Tuesday, August 18, 2020

What is the creation?

 William Lane Craig's work on theological anthropology was recently critiqued.

His views give rise to a number of problems.

The first misstep in Craig's approach, as mentioned in the article, is that he 'reads' past the concrete history of Genesis 1, etc. and sidesteps those very literary features of the text that prohibit myth making. Myths remove their story from the real world and any existential contact with the reader by their 'somewhere sometime' constructions. As CS Lewis has said, those who claim the Bible is mythical clearly have not read many myths.
 
Genesis goes out of its way to be concrete and historical, placing God's acts and his very communing presence in the time-space-material world that we live and experience life in. Nor is Craig's dismissal of the reality of Genesis 3:8 true to the text. It is a clear demonstration of God (in the person of the son?) seeking the now broken fellowship with A&E. This underlines the task of Genesis in showing God making the real setting for the real fellowship where he, the infinite personal God communes with his finite creatures-in-his-image.
 
If the text is not taken seriously, but read through a western-idealistic philosophical lens, tinted deeply by the pretensions of modern ontological materialism, any theology that comes from it is wrecked.

 Part 2

Craig and those with similar views seem to indeed regard Genesis 1 as myth at some level. On their analysis it is figurative and dislocated from our world of experience. The events it relates simply, in their view, did not, and probably could not have happened.

A signal capitulation to materialist dogma.

But Genesis 1 is more than retelling a story to entertain us, as some sort of vain polemic or empty cosmogony. It is relating events that happened that demonstrate the nature of the creation, its purpose as setting for fellowship, and its definition of reality.

What does it tell us then?

First, that the cosmos is not a given. Nothing about it is 'given'. But created, with intention, purpose and for an effect that has an objective. This is evident from God's considered activity throughout the days. Proverbs 3:19, 20 reflects on this.

Not only is the cosmos not 'given' but it is not accidental in any way. It results in an orderly rational causality from the word of God. Word, 'logos', personal will is prior to the mute cosmos and there is nothing between its elements that we experience and their coming into existence (Hebrews 11:3)

The cosmos consists of apprehensible categories that relate in a coherent manner to each other and our understanding, neatly putting paid to both Kant's fiction about perception and Hume s scepticism about causality.

This is a cosmos in which we can have sure knowledge, reliable relationships between word, event and thing (God's word preeminently, but ours too in a communicative sense), and tangible relationships. It is really real, and the way it works is really real. Th infinite God is present in the finite world (putting paid to another of Kant's fictions).

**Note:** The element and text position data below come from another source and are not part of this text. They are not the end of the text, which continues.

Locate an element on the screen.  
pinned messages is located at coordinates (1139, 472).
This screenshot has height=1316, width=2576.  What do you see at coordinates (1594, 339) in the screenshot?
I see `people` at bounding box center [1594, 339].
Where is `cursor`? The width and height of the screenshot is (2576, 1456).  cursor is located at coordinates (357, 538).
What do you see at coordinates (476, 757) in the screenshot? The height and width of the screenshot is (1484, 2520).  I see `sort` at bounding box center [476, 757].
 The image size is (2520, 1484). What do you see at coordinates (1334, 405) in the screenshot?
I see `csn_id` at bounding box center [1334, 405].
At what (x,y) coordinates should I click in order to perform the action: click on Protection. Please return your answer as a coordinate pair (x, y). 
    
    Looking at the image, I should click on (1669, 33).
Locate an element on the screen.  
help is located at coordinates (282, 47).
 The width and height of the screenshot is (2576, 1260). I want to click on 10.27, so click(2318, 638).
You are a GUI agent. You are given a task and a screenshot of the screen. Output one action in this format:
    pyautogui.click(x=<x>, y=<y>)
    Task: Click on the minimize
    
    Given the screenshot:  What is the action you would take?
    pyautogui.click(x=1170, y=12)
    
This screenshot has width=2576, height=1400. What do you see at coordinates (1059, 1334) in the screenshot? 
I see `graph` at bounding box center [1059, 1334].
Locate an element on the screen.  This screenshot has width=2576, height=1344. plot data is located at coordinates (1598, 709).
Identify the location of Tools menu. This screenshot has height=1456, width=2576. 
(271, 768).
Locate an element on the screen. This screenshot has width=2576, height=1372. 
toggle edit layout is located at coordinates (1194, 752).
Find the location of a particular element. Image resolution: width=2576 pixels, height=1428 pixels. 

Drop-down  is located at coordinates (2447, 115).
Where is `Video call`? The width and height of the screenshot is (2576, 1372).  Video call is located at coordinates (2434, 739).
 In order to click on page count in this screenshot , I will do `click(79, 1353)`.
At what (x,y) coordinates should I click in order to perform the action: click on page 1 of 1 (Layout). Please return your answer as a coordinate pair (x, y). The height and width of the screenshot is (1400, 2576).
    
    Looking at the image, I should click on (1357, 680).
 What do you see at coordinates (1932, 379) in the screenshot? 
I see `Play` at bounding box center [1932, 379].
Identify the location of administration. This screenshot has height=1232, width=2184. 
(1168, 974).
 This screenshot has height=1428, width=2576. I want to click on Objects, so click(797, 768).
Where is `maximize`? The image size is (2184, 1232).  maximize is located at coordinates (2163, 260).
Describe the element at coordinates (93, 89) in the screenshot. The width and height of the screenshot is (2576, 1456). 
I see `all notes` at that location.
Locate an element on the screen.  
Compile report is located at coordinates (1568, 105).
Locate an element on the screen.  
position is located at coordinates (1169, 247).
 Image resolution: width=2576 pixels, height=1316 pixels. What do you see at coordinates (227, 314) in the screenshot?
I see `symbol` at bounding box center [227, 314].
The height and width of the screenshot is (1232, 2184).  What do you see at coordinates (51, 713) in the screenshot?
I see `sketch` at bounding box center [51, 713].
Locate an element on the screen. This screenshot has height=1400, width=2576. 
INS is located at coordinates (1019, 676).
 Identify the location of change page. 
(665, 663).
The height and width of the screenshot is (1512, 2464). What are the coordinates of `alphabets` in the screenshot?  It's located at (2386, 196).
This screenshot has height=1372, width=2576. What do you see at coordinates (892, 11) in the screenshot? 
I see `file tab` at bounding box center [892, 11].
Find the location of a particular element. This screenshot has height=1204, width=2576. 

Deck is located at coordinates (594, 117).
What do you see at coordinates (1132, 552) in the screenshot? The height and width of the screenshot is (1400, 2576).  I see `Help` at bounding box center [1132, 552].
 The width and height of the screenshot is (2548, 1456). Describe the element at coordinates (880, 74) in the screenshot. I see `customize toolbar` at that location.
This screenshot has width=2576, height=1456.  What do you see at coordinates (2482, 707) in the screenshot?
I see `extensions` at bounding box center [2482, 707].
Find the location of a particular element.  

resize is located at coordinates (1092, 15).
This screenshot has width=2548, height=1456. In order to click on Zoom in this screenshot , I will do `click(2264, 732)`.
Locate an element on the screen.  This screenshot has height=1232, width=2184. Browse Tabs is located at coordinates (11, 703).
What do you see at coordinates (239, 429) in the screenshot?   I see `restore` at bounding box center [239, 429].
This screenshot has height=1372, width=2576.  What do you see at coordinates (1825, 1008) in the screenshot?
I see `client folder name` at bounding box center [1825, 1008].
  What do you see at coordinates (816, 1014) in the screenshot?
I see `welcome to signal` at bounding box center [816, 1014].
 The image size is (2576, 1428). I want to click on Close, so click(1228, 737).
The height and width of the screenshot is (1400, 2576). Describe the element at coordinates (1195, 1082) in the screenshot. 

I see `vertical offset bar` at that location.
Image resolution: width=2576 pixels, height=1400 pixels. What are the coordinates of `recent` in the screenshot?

Now, if we take Craig's path, then none of what is recounted in Genesis 1 happened, and nothing it teaches is anchored in our 'life-world'. This means that something else happened and it is this something else and how it happened that define our life-world. It makes materialism our reference point, rather than the Spirit of God.
 
Postlude
 
The Genesis account in summary demonstrates (not just 'says' but demonstrates by a recounting of God's actions and results) the cohesive unified reality of which God is the final referent: it runs from God via his Logos to event and then our experience; all cohering in the one reality where things have their origin from God. This reality is knowable because of the commutativeness between God and we his creatures-in-his-image: we share something such that God's Logos reliably coheres with God and thus we-in-his-image. There is an existential and epistemic congruence.
 
Thus the events of creation are shown to be in that continuous reality of which God is the referent, the reality that denominates our experience and knowledge of space-time-matter events: demonstrated by God's creating in the categories, configuration and timing of our life-world, being present, active and proximate by his word and will and continuous with the world or our life-experience.
 
In other words, God conducted the creative acts in the terms of how we would (and now do) experience the creation -- in time, in the categories and configuration of our life-world and directly by his word: the primacy of Logos over matter.
 
The anti-postlude
 
On the other hand, detractors will seek to point to the 'science' of long aged life of the cosmos, 'proven' to be billions of years.

A period of such magnitude (and in that shared by ancient pagan 'long periods') has the result of putting the universe and its origin out of human reach: they make human-scale of time meaningless to distance the personal from the creation and thus the creator. It turns the cosmos into myth and delocates origin, creation and creator from the denomination of our life-world.

Thus those who posit hyper-ages start with 'no God, and therefore deny there is a word, a Logos, and following there is no referent for reality. It becomes diffuse, purposeless (despite our pervading purposefulness) and without parameters but mute material. Thus we have the intellectual mayhem that enables people to invent hyperages to characterise the cosmos.